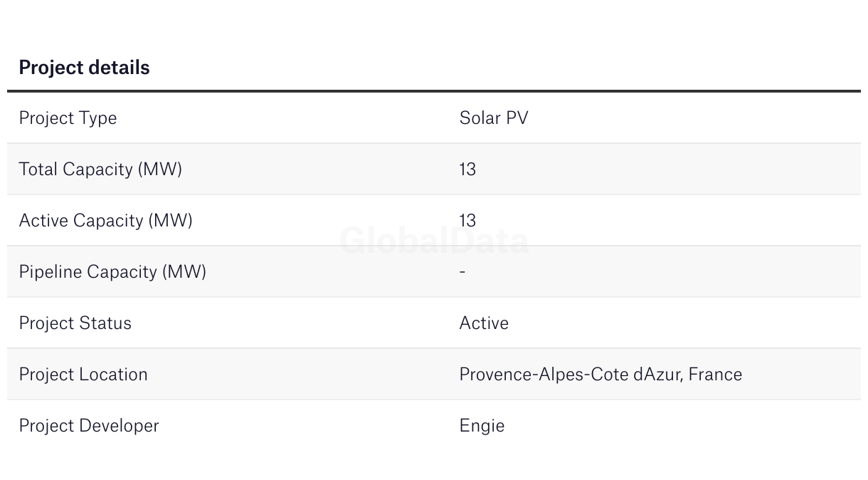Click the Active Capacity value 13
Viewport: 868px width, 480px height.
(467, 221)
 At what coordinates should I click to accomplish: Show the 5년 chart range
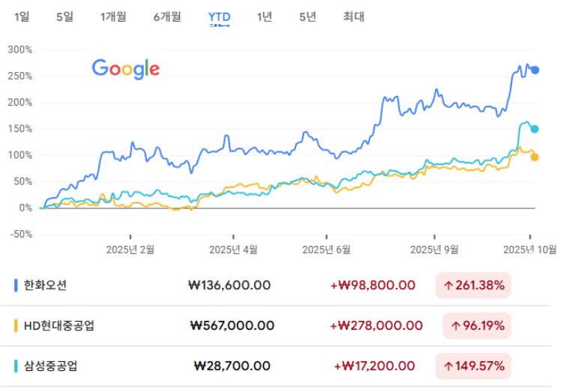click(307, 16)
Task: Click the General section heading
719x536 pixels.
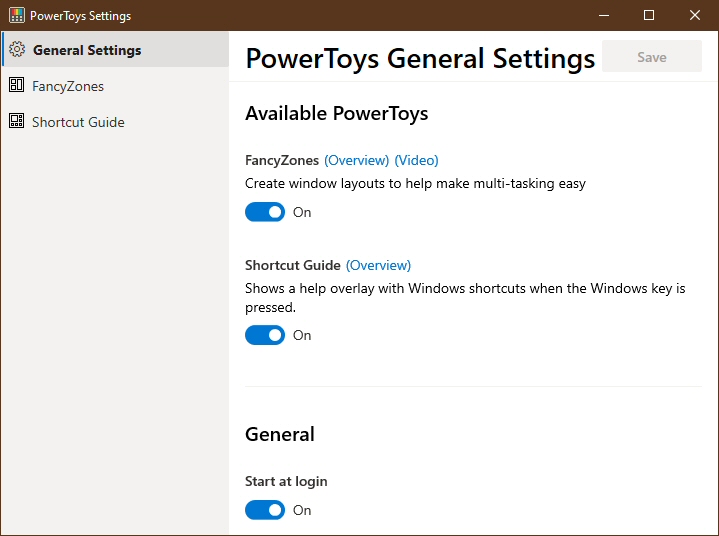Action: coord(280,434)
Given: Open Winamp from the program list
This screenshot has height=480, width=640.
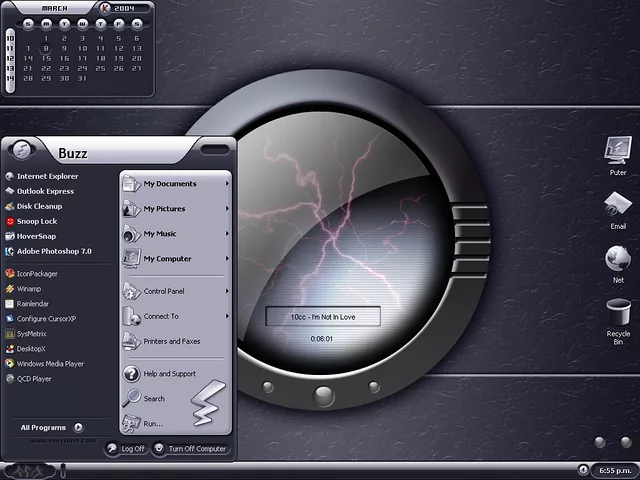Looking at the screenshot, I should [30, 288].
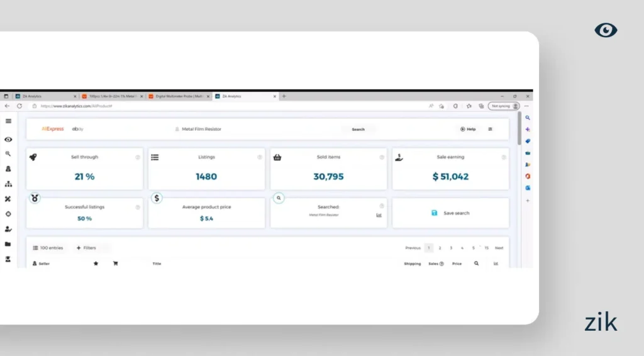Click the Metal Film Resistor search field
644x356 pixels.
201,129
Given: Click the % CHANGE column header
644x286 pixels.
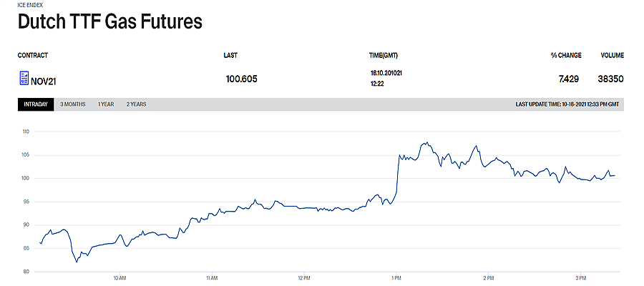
==================================================
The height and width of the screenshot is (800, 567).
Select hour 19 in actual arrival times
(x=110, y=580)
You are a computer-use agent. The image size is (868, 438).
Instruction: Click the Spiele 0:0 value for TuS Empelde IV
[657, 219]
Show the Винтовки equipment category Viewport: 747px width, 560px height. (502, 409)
==================================================
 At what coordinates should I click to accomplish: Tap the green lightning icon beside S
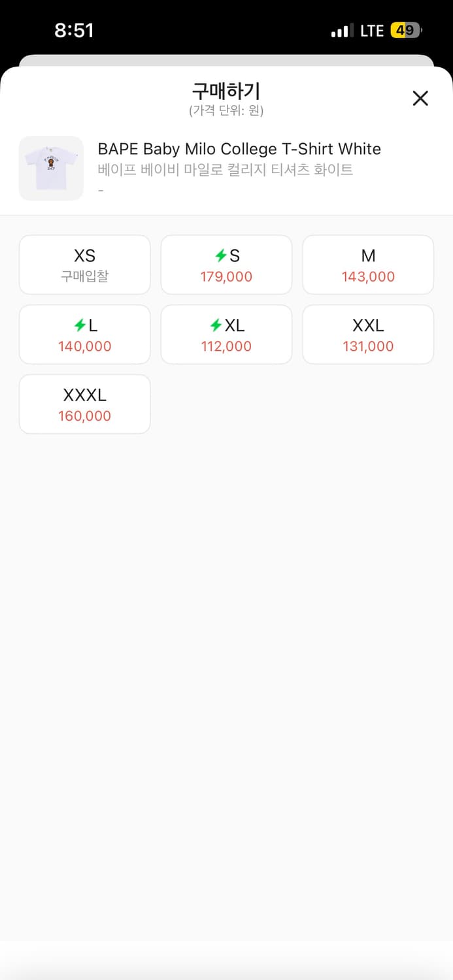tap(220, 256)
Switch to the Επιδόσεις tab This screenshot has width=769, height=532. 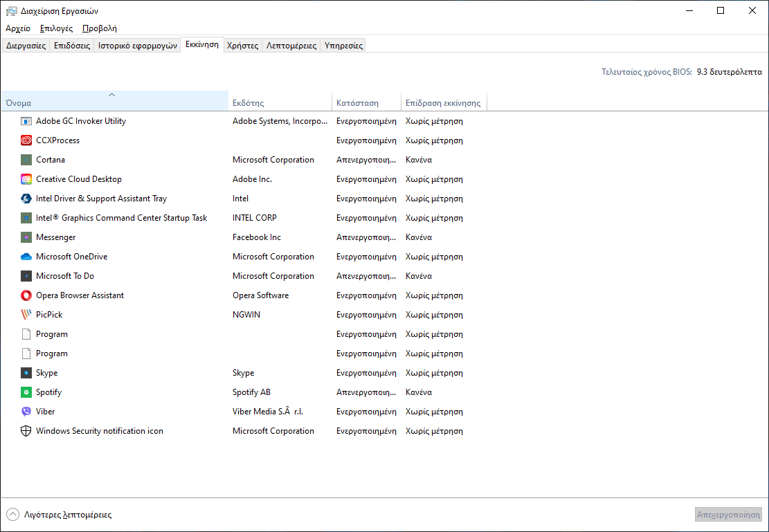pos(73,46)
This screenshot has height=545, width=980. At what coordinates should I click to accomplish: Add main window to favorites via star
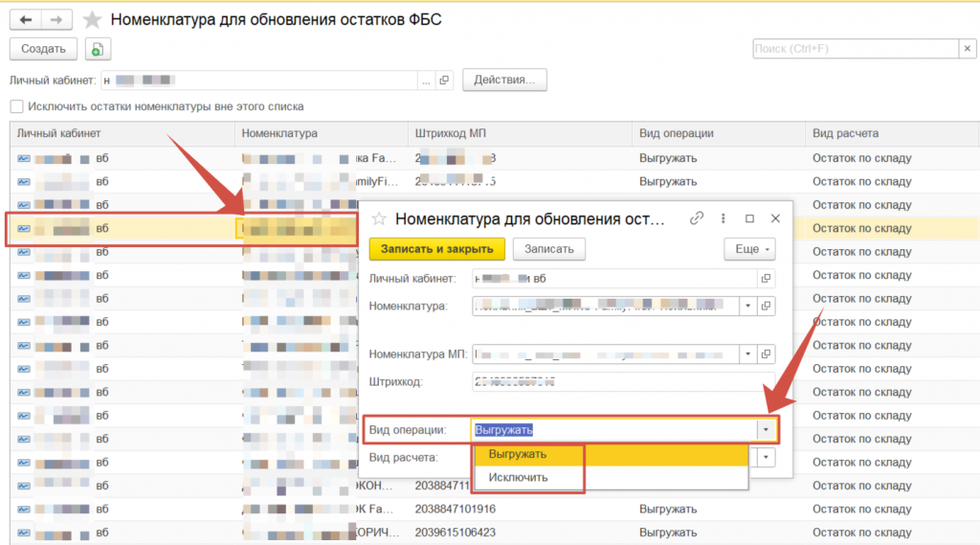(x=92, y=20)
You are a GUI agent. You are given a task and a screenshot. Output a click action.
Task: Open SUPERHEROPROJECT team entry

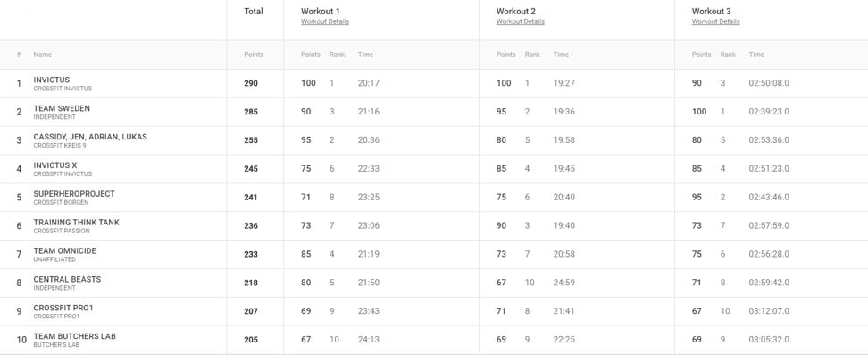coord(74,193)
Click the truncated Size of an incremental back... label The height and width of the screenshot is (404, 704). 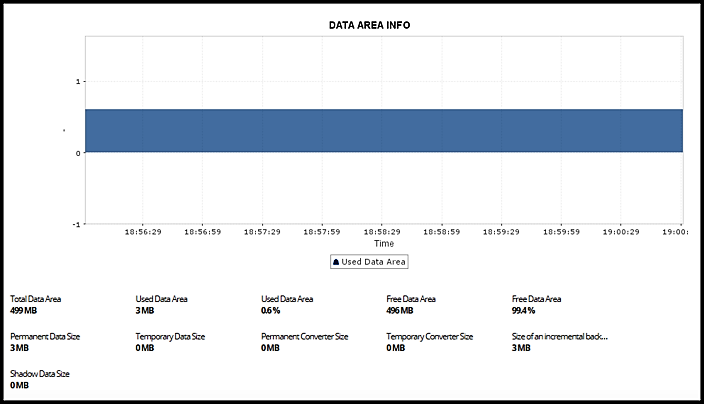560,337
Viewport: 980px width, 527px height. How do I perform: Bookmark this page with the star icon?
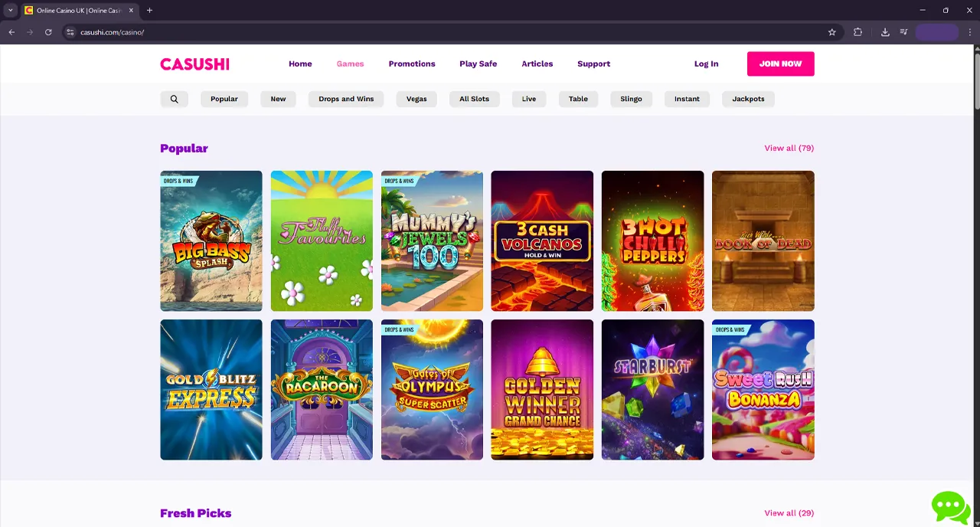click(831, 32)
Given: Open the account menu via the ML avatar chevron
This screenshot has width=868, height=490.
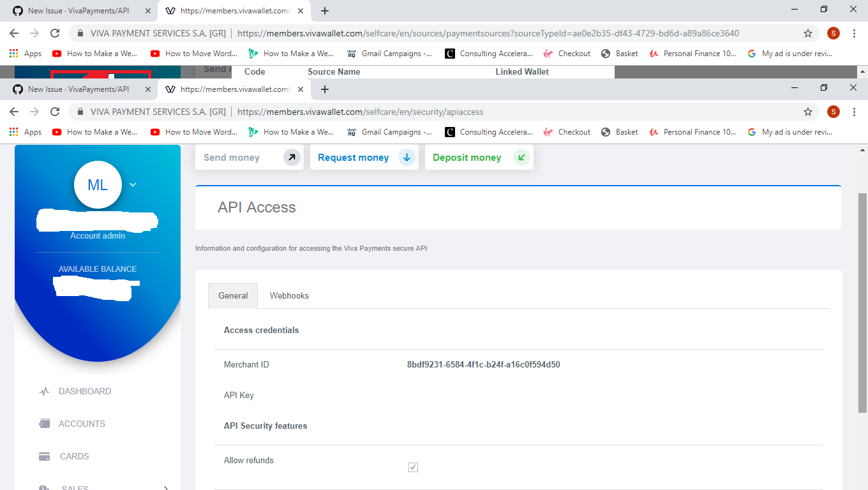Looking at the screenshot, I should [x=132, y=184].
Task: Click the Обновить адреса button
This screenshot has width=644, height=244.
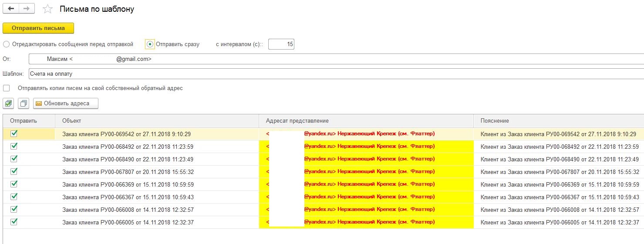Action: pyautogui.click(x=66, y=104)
==================================================
▶ _What to do_
The line holding "At what coordinates should I click to accomplish: Show" starts the copy and the line holding "644x286 pixels." ends it. Repeat those two lines above and all between them exactly, leaving out pictures.

▶ _Task response_
 At what coordinates should I click to accomplish: Show the 5년 chart range
click(307, 16)
Task: Click the General section heading
719x536 pixels.
Action: coord(280,434)
Given: Open Winamp from the program list
This screenshot has height=480, width=640.
Looking at the screenshot, I should [30, 288].
Click the Metal Film Resistor search field
644x356 pixels.
201,129
Given: Click the % CHANGE column header
644x286 pixels.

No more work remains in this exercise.